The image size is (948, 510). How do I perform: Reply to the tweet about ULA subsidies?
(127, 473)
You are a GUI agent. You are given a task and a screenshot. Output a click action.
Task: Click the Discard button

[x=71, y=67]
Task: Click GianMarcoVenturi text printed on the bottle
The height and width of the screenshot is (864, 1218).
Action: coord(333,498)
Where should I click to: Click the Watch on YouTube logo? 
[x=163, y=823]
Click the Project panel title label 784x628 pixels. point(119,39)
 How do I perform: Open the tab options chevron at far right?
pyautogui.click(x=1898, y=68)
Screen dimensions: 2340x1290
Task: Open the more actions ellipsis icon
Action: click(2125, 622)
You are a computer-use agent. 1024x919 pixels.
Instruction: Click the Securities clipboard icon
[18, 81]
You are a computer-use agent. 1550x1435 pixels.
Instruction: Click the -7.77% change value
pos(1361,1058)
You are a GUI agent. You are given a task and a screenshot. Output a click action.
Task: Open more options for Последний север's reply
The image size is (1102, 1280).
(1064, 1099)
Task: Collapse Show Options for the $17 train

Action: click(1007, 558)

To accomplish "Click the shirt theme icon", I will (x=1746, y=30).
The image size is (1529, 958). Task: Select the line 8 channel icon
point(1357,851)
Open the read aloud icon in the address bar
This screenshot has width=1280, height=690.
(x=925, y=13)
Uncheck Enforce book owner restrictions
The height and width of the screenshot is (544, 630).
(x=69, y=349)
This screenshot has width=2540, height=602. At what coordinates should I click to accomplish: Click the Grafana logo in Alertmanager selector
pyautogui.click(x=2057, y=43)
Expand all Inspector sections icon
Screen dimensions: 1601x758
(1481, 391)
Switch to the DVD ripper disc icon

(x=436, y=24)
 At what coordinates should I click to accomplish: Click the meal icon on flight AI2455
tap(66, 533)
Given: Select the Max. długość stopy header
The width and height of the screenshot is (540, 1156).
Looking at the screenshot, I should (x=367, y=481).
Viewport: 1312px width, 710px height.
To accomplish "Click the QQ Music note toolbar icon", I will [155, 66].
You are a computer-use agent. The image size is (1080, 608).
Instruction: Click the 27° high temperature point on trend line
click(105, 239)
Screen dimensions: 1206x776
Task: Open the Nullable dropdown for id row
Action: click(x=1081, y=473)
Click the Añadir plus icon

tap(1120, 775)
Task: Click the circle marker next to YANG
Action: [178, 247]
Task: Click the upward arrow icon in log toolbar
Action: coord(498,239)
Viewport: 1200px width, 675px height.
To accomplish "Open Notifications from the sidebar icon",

WHAT NEEDS TO BE DONE — An exact copy of every entry is required.

ANSWER TO THIS PROBLEM —
The image size is (948, 510). How do I perform: Reply to the tweet about ULA subsidies?
(127, 473)
You are a GUI agent. You are given a task and a screenshot. Output a click action.
Task: Click the Discard button

[x=71, y=67]
Task: Click GianMarcoVenturi text printed on the bottle
The height and width of the screenshot is (864, 1218).
Action: coord(333,498)
Where should I click to: Click the Watch on YouTube logo? 
[x=163, y=823]
Click the Project panel title label 784x628 pixels. point(119,39)
 How do I perform: Open the tab options chevron at far right?
pyautogui.click(x=1898, y=68)
Screen dimensions: 2340x1290
Task: Open the more actions ellipsis icon
Action: click(2125, 622)
You are a computer-use agent. 1024x919 pixels.
Instruction: Click the Securities clipboard icon
[18, 81]
You are a computer-use agent. 1550x1435 pixels.
Instruction: Click the -7.77% change value
pos(1361,1058)
You are a GUI agent. You are given a task and a screenshot. Output a click action.
Task: Open more options for Последний север's reply
The image size is (1102, 1280).
(1064, 1099)
Task: Collapse Show Options for the $17 train

Action: click(1007, 558)

To accomplish "Click the shirt theme icon", I will (x=1746, y=30).
The image size is (1529, 958). Task: Select the line 8 channel icon
point(1357,851)
Open the read aloud icon in the address bar
This screenshot has width=1280, height=690.
(x=925, y=13)
Uncheck Enforce book owner restrictions
The height and width of the screenshot is (544, 630).
(x=69, y=349)
This screenshot has width=2540, height=602. At what coordinates should I click to accomplish: Click the Grafana logo in Alertmanager selector
pyautogui.click(x=2057, y=43)
Expand all Inspector sections icon
Screen dimensions: 1601x758
(1481, 391)
Switch to the DVD ripper disc icon

(x=436, y=24)
 At what coordinates should I click to accomplish: Click the meal icon on flight AI2455
tap(66, 533)
Given: Select the Max. długość stopy header
The width and height of the screenshot is (540, 1156).
Looking at the screenshot, I should (x=367, y=481).
Viewport: 1312px width, 710px height.
To accomplish "Click the QQ Music note toolbar icon", I will [155, 66].
You are a computer-use agent. The image size is (1080, 608).
Instruction: Click the 27° high temperature point on trend line
click(105, 239)
Screen dimensions: 1206x776
Task: Open the Nullable dropdown for id row
Action: click(x=1081, y=473)
Click the Añadir plus icon

tap(1120, 775)
Task: Click the circle marker next to YANG
Action: [178, 247]
Task: Click the upward arrow icon in log toolbar
Action: coord(498,239)
Viewport: 1200px width, 675px height.
To accomplish "Open Notifications from the sidebar icon",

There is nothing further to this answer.